LA MACHINE À TRICOTER-ÉCRIRE D’EMMANUELLE PAGANO
Cactus cygnes grenouilles carottes crues. Et des brebis. Un ruisseau où pêcher les grenouilles. Grenouilles d’hiver grenouilles d’été. Un pays aride de causse et de terre à travailler sous le soleil et sous le vent. Et des transhumances, de troupeaux et d’hommes. Les uns quittant la campagne pour la ville, les autres quittant la ville pour s’emparer des terres délaissées par les paysans. Afin de nourrir des rêves d’origines perdues. Mais aussi un tricotin rouge et vert, version miniature de la machine à tricoter d’une « tante préférée » et loufoque. Et un oncle « empierraïre », tout à la fois fossoyeur et croque-mort. La machine à tricoter les histoires d’Emmanuelle Pagano brode, tout au long du Travail de mourir, les vies et les morts minuscules de « sa » famille paysanne. Non pas toute la famille. Une partie seulement. Celle de la tante préférée, « tricoteuse à domicile », de son mari jardinier, et des autres, dont on cerne, le temps d’une visite ou d’un enterrement, quelques traits croqués à-vif.

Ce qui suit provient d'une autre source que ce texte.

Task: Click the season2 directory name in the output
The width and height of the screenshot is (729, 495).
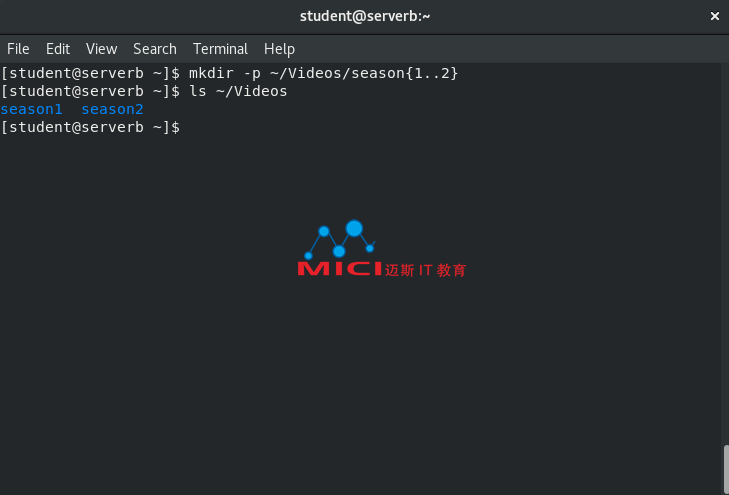Action: click(x=112, y=109)
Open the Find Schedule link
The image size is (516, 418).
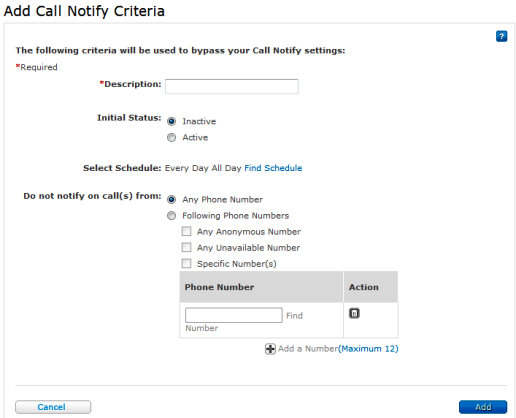click(x=273, y=168)
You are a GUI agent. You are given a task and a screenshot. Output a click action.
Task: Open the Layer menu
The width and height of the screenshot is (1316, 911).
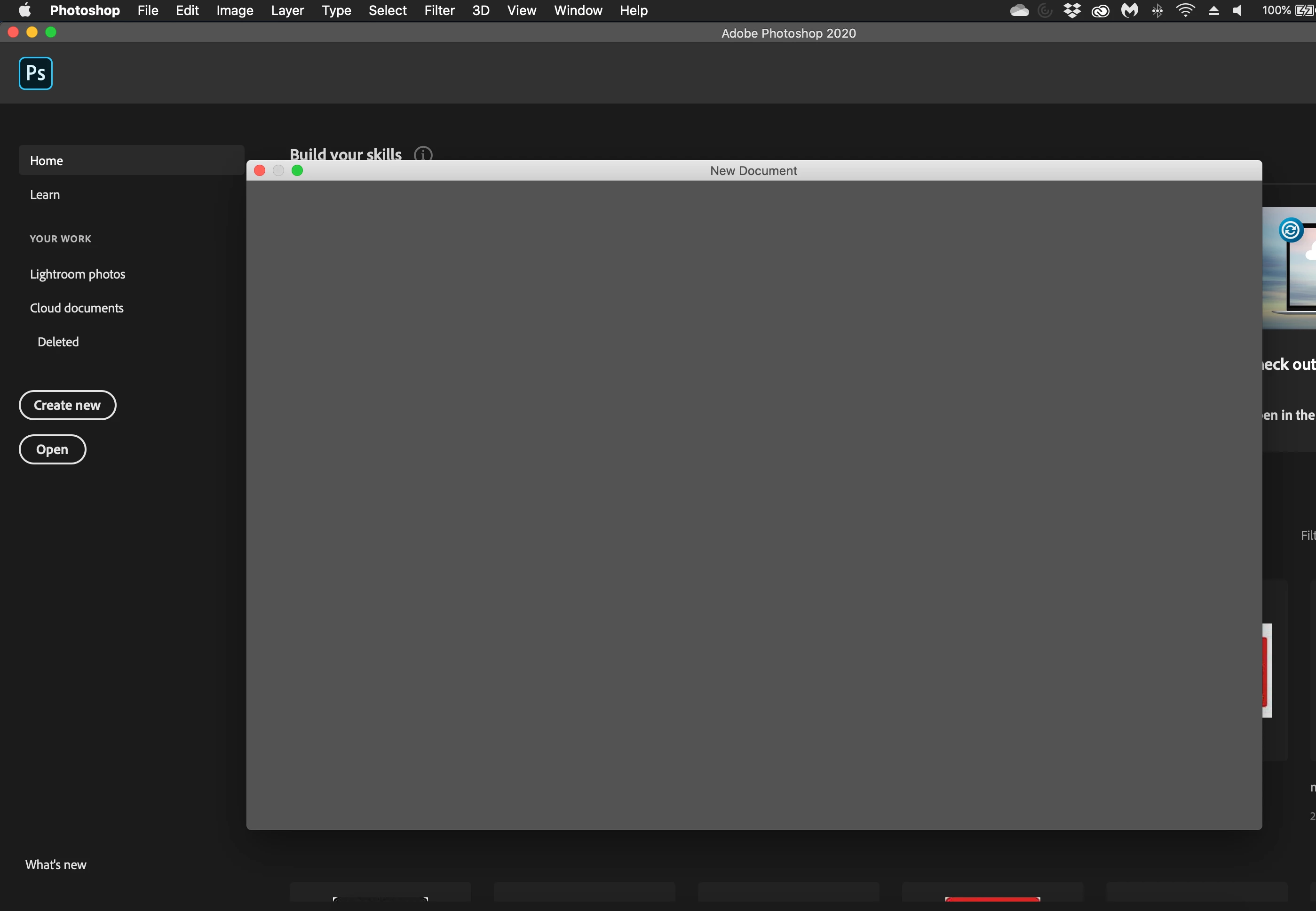point(287,11)
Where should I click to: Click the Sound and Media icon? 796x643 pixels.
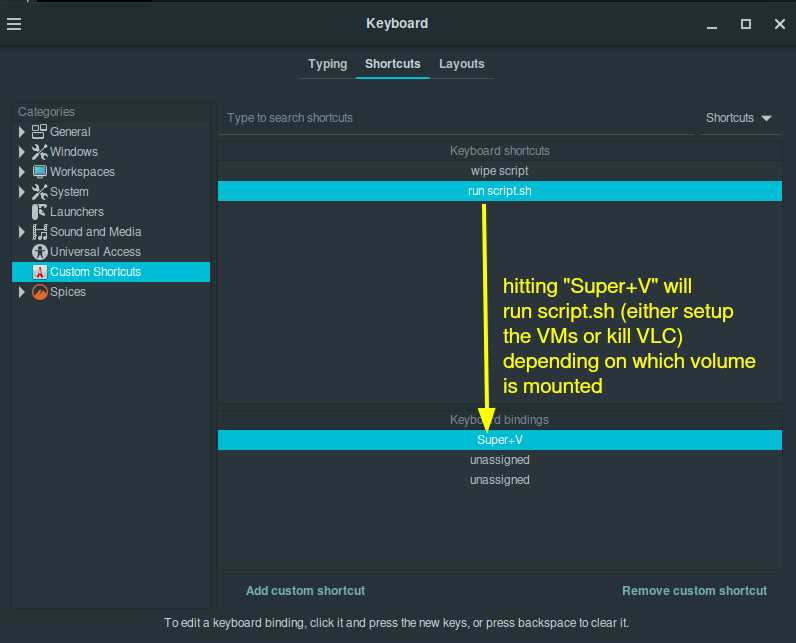(39, 232)
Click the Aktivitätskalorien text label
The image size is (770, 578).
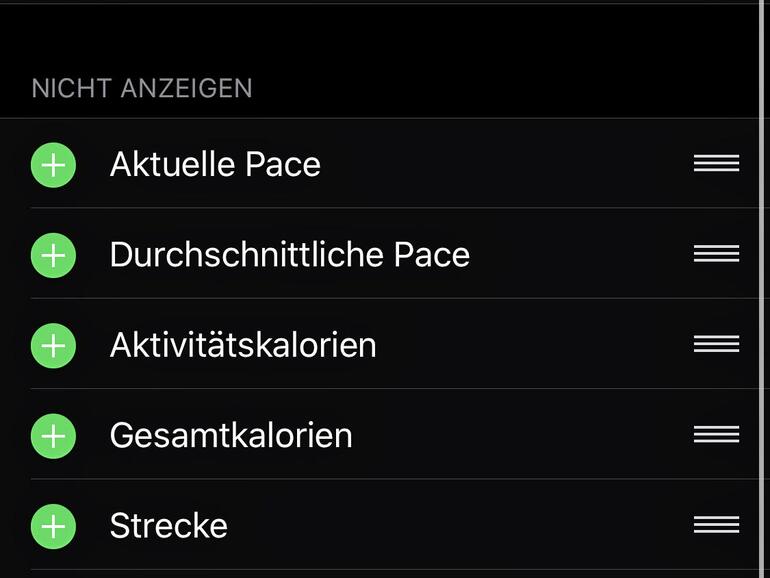pyautogui.click(x=243, y=345)
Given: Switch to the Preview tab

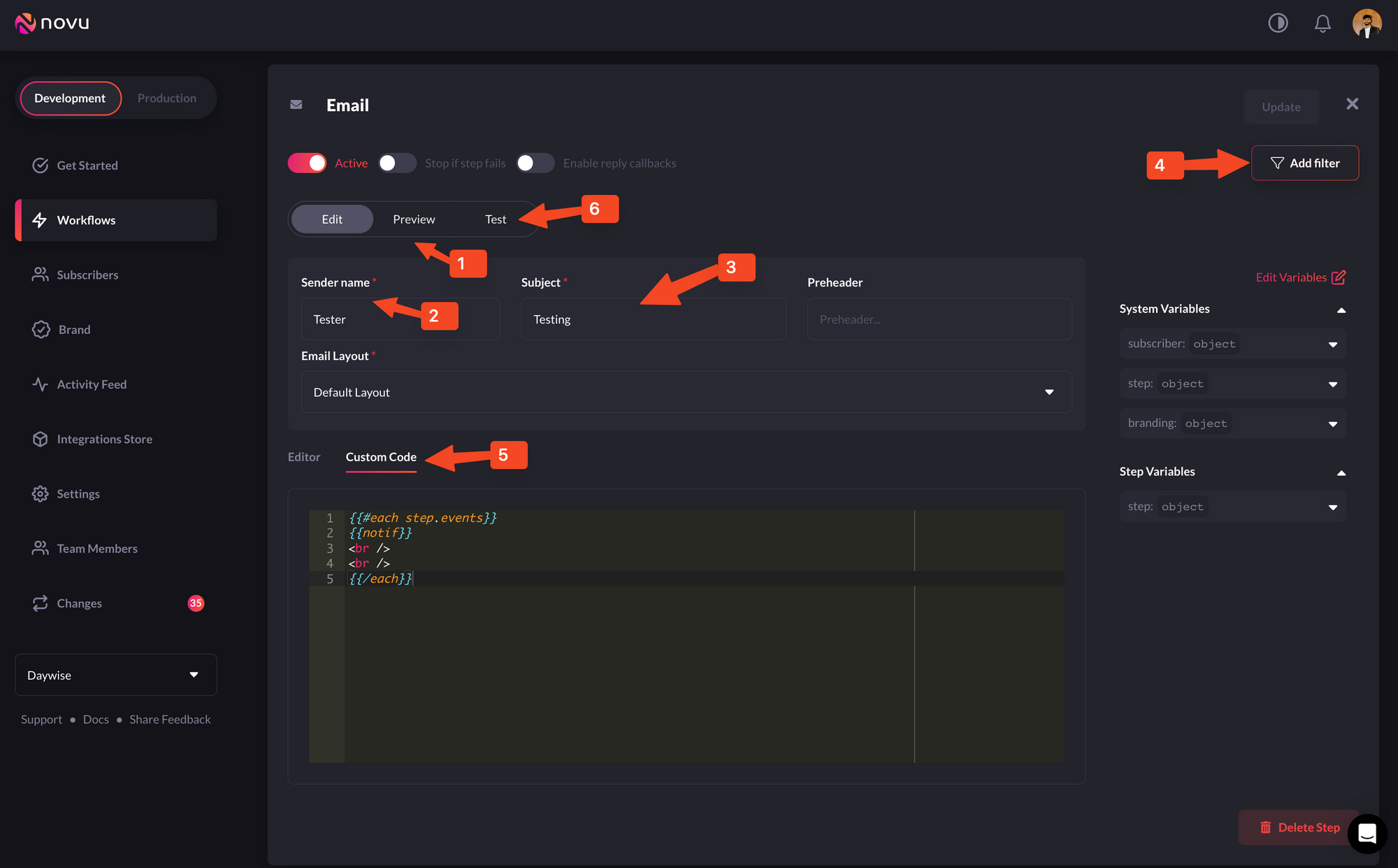Looking at the screenshot, I should 414,219.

Par quels chemins, dans ce récit sobre tout en finesse, d’apparence si simple, se font le travail d’écrire et celui de mourir ? Il faut suivre, maille après maille, jusque dans les moindres plis, les trames nouées par le tricotage habile de l’un avec l’autre. Il faut d’abord remonter jusqu’à l’enfance de la narratrice. Retrouver, sous son ombre et portée par sa voix, la saveur un peu fanée des longues heures « sépia » passées à lire ou à regarder la tante s’occuper à son ouvrage. Une véritable artiste, cette tante originale au caractère bien trempé, qui savait tirer des mouvements de va-et-vient de ses chariots, toutes sortes de styles : « le jacquard, le jacquard double fantaisie, le jacquard norvégien, le point ramassé ajouré, le motif “fil tiré”, le point avec maille et attente, le point glissé, le point avec jetés, le point mousse, et tout ça dans toutes les couleurs et toujours dans la laine de nos moutons… »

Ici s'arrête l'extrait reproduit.